March 31, 2006 $2,393,877
Aug 25, 2010 $2,475,000

Note that #PH-E started out last June asking as close to flat as you could reasonably get on that 4 year old purchase price (asking $2,395,000). The Market bid up the price to that very rational $2.475mm last August.

Note also that the 2006 prices paid for these two penthouses are much closer than the size disparity would suggest. The #PH-A interior is 17% larger than in #PH-E, yet the 2006 sponsor price differential was only 2%.

With that background, the September 11, 2009 clearing price of $2.35mm for #PH-A is easier to understand as the product of that (still) thin market compared to the deeper market a year later. Instead of selling weakly as it did, #PH-A should have sold around $2.5mm around 18 months ago, in a more rational market. The thin market hit was then only about 6%, a more easily understandable hit.

But how then to explain the zoom to $3.1mm on February 1?

short answer: short on answers
Let me put this plainly, even (after this long introduction): I cannot explain the fact that The Market valued #PH-A at $3.1mm 3 weeks ago.

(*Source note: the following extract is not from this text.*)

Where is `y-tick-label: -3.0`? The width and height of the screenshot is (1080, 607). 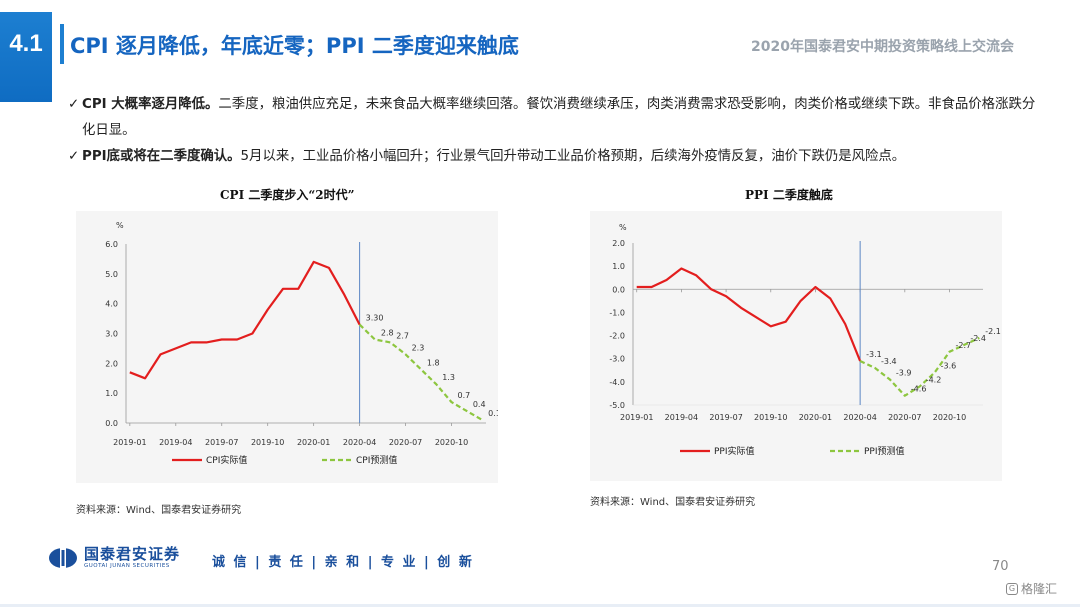
y-tick-label: -3.0 is located at coordinates (617, 360).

While I would never have projected a market value above $3mm for this loft, the seller and agent certainly did: the ask on October 26 was $3.25mm and it took only until December 7 to find a contract at $3.1mm. Again: this makes no sense to me, as this February 2011 trade seems even more of an outlier to the north than the September 2009 trade was an outlier to the south.

Friggin’ weird.

StreetEasy is not easily confused, but …
You StreetEasy fans see that the #PH-A listing history ends with “sold” but no price, there or on the building page. Here’s the glitch: “73 Worth Street” must have been a conversion that spanned at least two tax lots. I came across the closed sale data for #PH-A as a newly recorded sale when updating the Master List of Manhattan Lofts Sold Since November 2008 this weekend, where it shows up as at “65 Worth Street”, with “[n]o listing associated with this closing”, and with no other individual unit sales under that building address. Mystery solved!

(At least, that mystery is solved. But I still cannot figure out how this seller and agent correctly predicted a value I would not. That mystery remains. Sigh.)

this has gone on long enough, no?
I have a few more wrinkles to this loft sale, but if I go on in this post I might break the Manhattan Loft Guy record for over-long posts (not to mention, the patience of you readers). So I am gonna stop now, and will return to Penthouse A at 73 Worth Street if those wrinkles still interest me in a day or two.